Although a link was not found between the use of clomiphene citrate or gonadotropins on breast cancer incidence in this population, a few likely associations were reported by this study. For example, women who were given 12 or more cycles of clomiphene citrate showed a 1.5 times more likelihood of developing breast cancer, as compared with women who were not using fertility medications. However, 12 cycles of fertility medications far exceeds current practice standard of 3 – 6 cycles. Moreover, current guidelines recommend medication doses are up to 100 mg, as compared with the 250 mg dose used in the study.

In addition, the study noted an increased risk of developing breast cancer in women who were unable to conceive even after the clomiphene citrate or gonadotropin cycles, as compared with women receiving no fertility drugs. According to the researchers, the increased incidence of breast cancer in this subpopulation of patients may be due to their persistent infertility. Therefore, a direct correlation cannot be made in this subset between breast cancer risk and fertility medication usage.

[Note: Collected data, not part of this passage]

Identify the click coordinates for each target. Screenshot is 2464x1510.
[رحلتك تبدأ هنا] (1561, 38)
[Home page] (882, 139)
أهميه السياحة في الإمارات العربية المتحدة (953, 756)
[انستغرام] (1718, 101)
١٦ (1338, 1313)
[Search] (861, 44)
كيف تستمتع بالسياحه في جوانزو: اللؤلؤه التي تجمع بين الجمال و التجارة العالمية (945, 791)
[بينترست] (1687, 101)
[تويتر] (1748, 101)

Finally, the study reported that the average age of women who developed breast cancer in this study was 53; this age is slightly lower than the typical age for developing breast cancer. Therefore, the researchers have stressed the importance of constant monitoring of women who start fertility medications and are close to the typical age range for breast cancer.

Overall, this recent study throws valuable light on the lack of a clear connection between the use of fertility medications and the risk for breast cancer. By following the established guidelines for fertility drug treatments, women can now feel reassured knowing that they are not increasing their likelihood of developing breast cancer.